Maybe you’ve always known this in your heart, but Karate is magic. And I don’t mean it has elements of ritualized mysticism– I mean it will give you a Chinese accent and the power to teleport children into and out of your Karate lair. I’m very excited to show you 1996’s The Magic of Martial Arts.
Karate is already violence we teach children, but The Magic of Martial Arts adapts it for kids. It speaks directly to an audience who believes their puppets come to life at night, and it’s singularly insane. It’s hosted by a man named Master Eastwest who is what happens when you combine the mystical orange belts of the East with the unearned confidence of the West.
My copy comes from an Ocean County library that described it as “DISCARDED.” And when a New Jersey librarian decides you’re trash, I know better than to put you in my VCR. So I did what any genius would do– I wired a trophy and a hot dog computer up to a yin-yang bird bath and projected the VHS tape from that. You can build one of these at home yourself if you believe enough in your Karate, and get your trophy and your sensei’s permission first.
The character of Master Eastwest is brought to life by Brandon Scott, an actor who once played a magician on an episode of WKRP in Cincinnati and who went on to become a “controversial UFO investigator.” He is affecting a voice like he came into the audition going, “AH SO SOLLY, ME MISTAH KARATE,” and the director said, “I love it, but take it down haaaaaalf a notch.”
After the tape tells you to go get your parents, Master Eastwest appears in a turquoise gi with dolphins on the arms and legs along with a rainbow yin-yang headband. In 1996, this was the exact costume children dressed their social studies homework in, so it reads less like “profound mysticism” and more like “ordinary Trapper Keeper.” He sings a ballad about Karate leading you down a path of mental freedom that turns into a bouncy melody about always running away from fights. If the key grip came into frame and said, “Not sure when you’ll see this, but sorry I couldn’t be there on your birthday, Brandon! There should be some Tuna Helper in the garage!,” I’d still think, “No one will ever be more disappointed than a viewer who rented this hoping to learn how to kick ass. They will never trust anyone or anything ever again.”

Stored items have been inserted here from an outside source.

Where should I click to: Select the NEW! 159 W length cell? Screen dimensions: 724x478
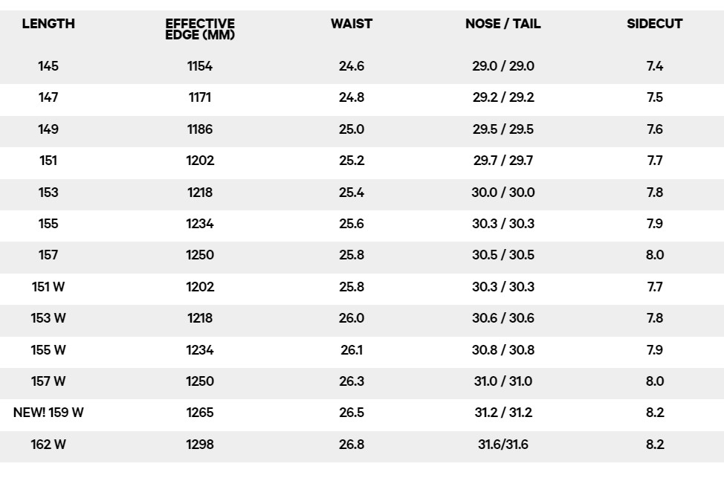point(48,413)
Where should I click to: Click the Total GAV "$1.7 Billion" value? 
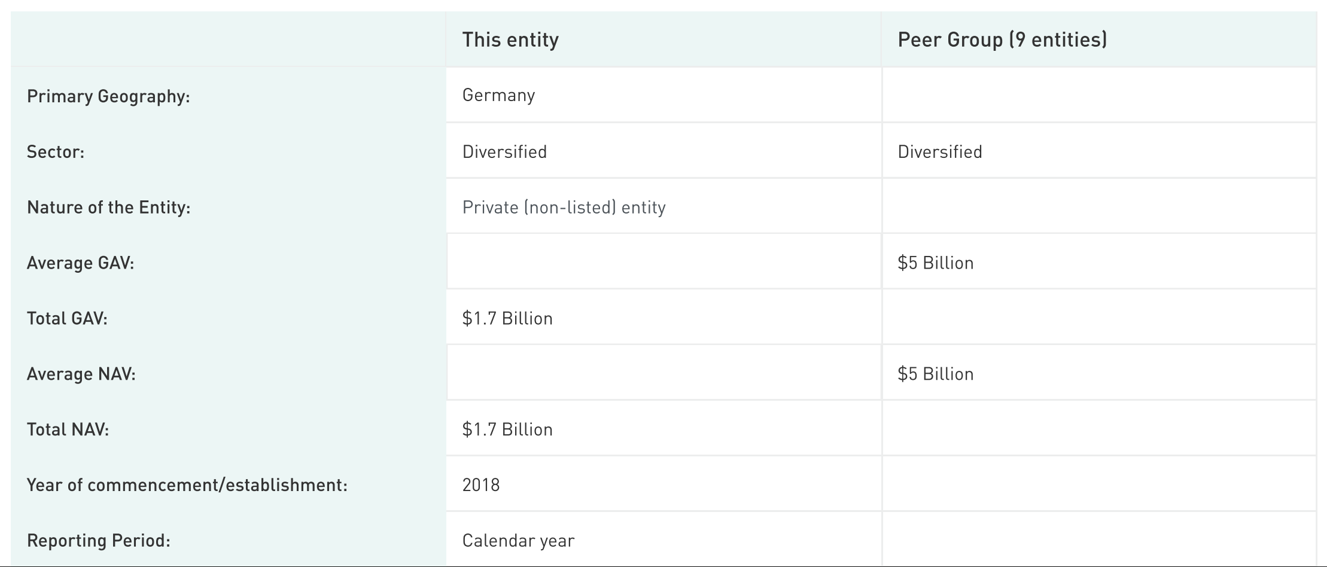coord(507,318)
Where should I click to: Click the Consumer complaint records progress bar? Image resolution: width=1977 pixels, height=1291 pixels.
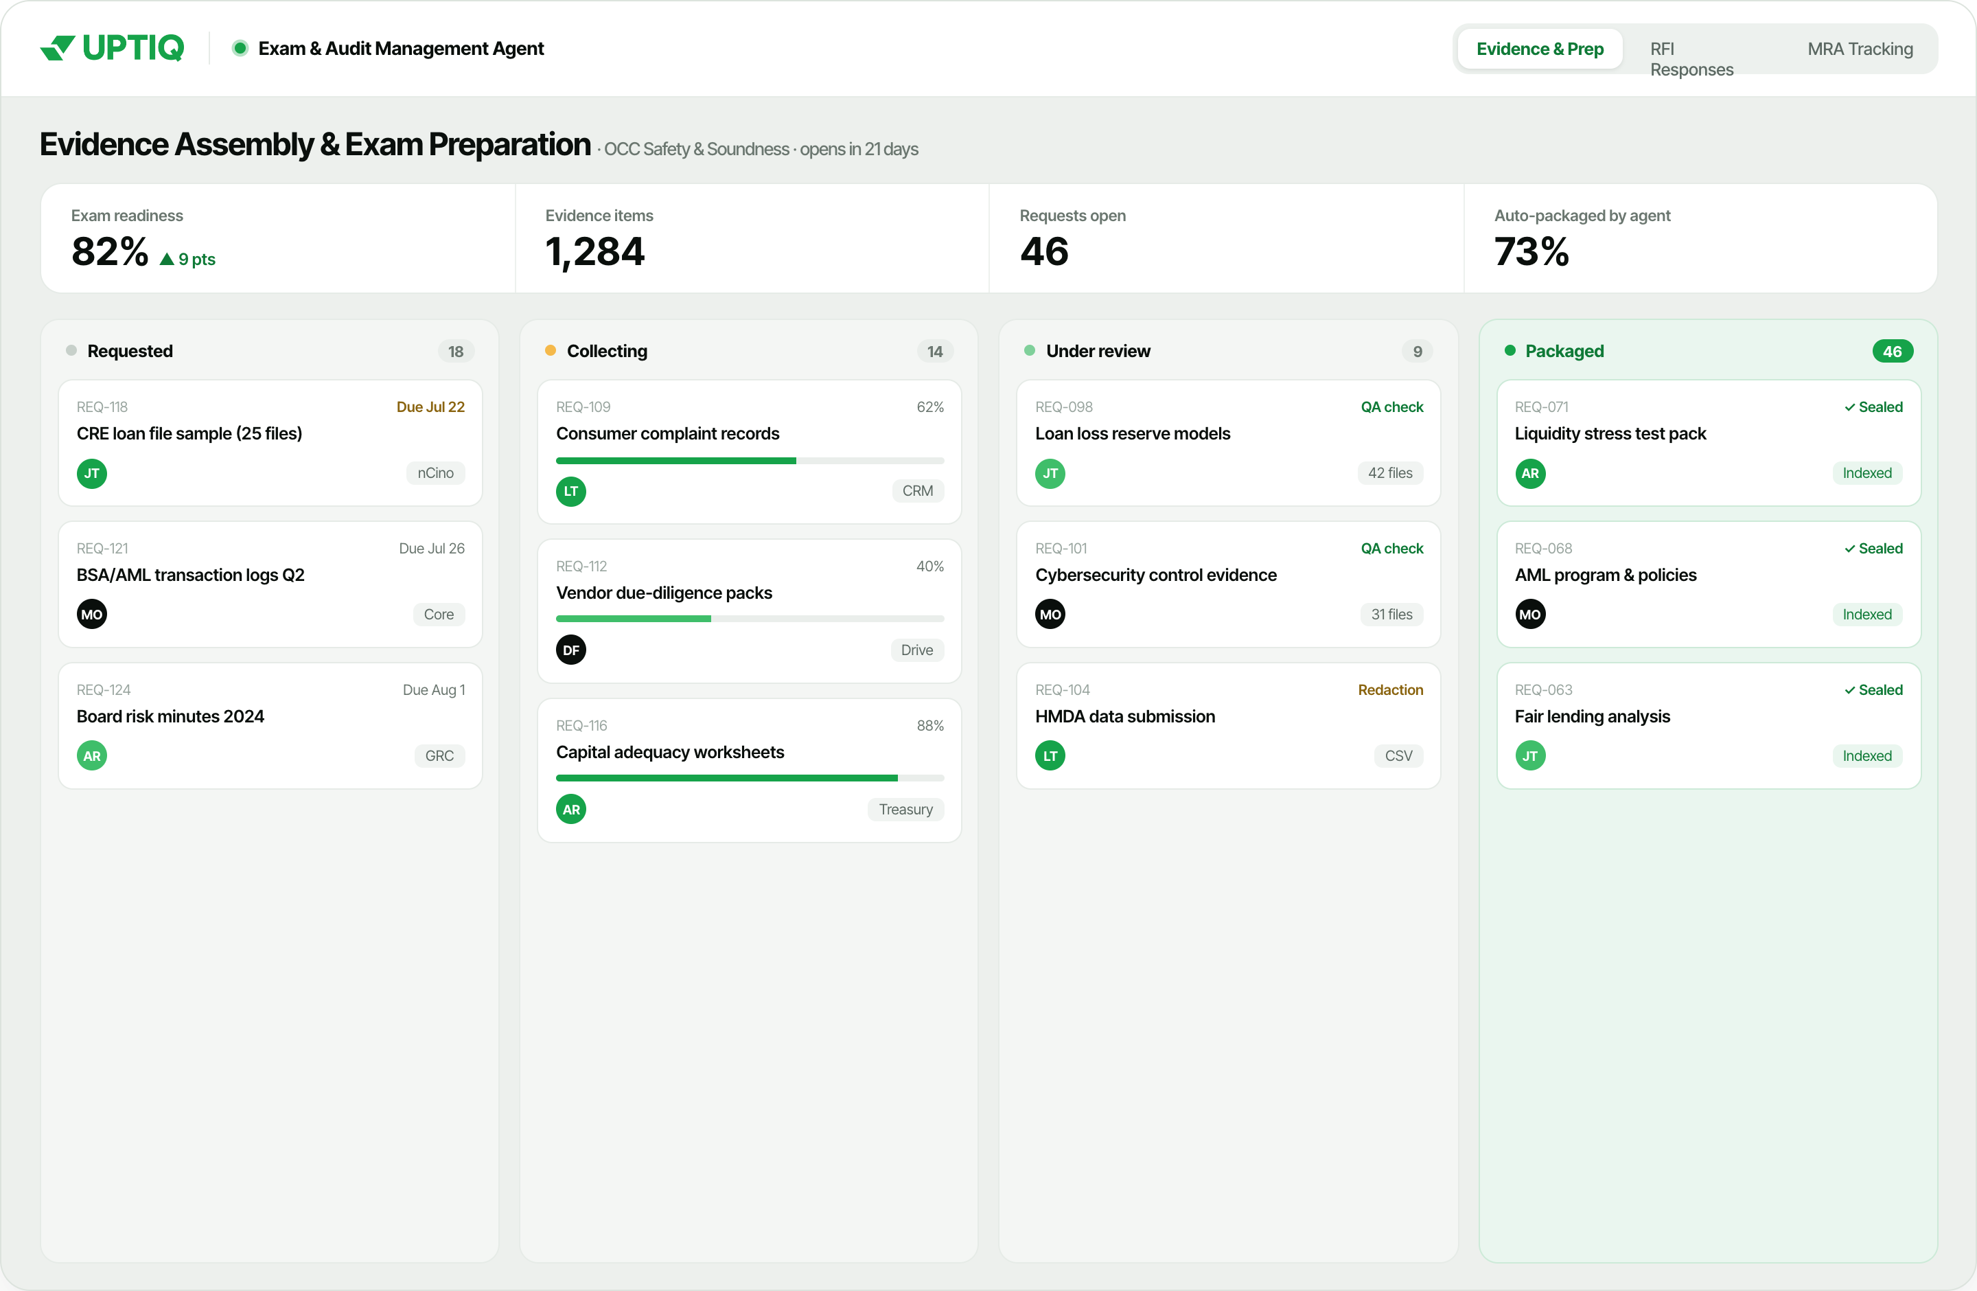pyautogui.click(x=750, y=460)
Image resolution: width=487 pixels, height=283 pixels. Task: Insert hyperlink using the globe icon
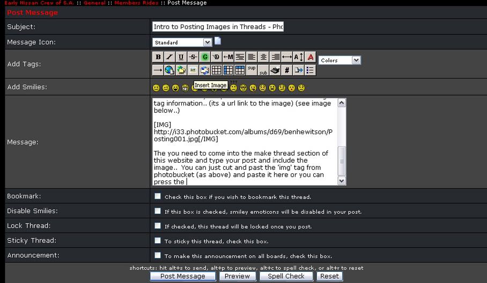click(x=169, y=70)

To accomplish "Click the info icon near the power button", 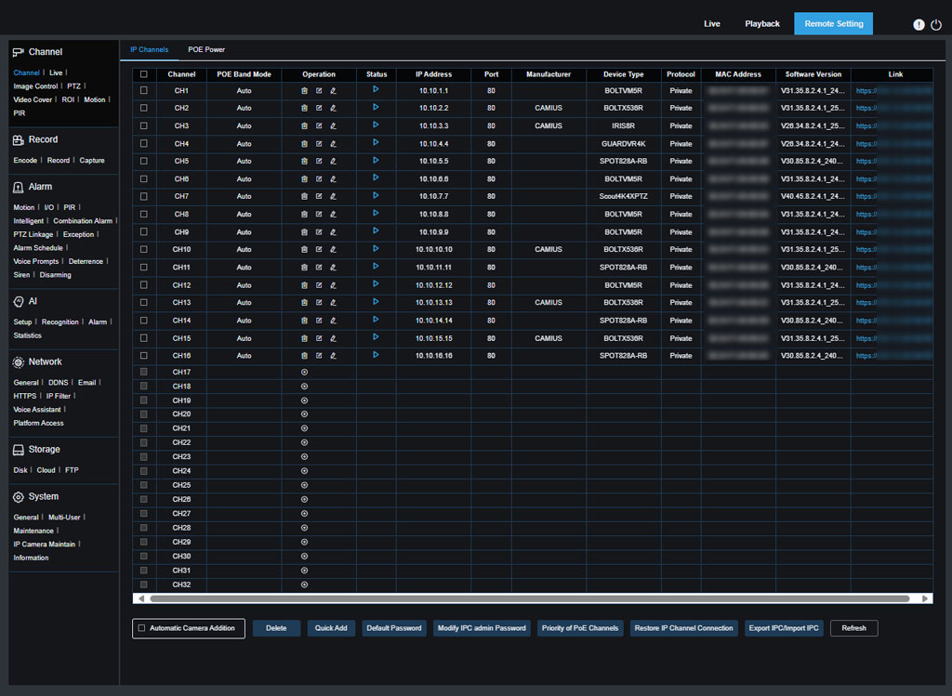I will [919, 24].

Master Eastwest is thousands of years old– the living spirit of Oriental fighting arts. From China to Japan, whenever an Asian was killed by hands or feet, Master Eastwest was there. “Wow,” two child actors add. None of this should be necessary to demonstrate the appeal of jump kicks to children, but Master Eastwest’s amalgamation of Oriental philosophies and sorceries seems very important to the filmmakers. It’s well-meaning racists whose exposure to Asian culture came from the safety warning on their throwing stars and nothing else, and normally that would just be my opinion. But I think this is a special case where I can conclusively prove The Magic of Martial Arts fails at its cultural appropriation.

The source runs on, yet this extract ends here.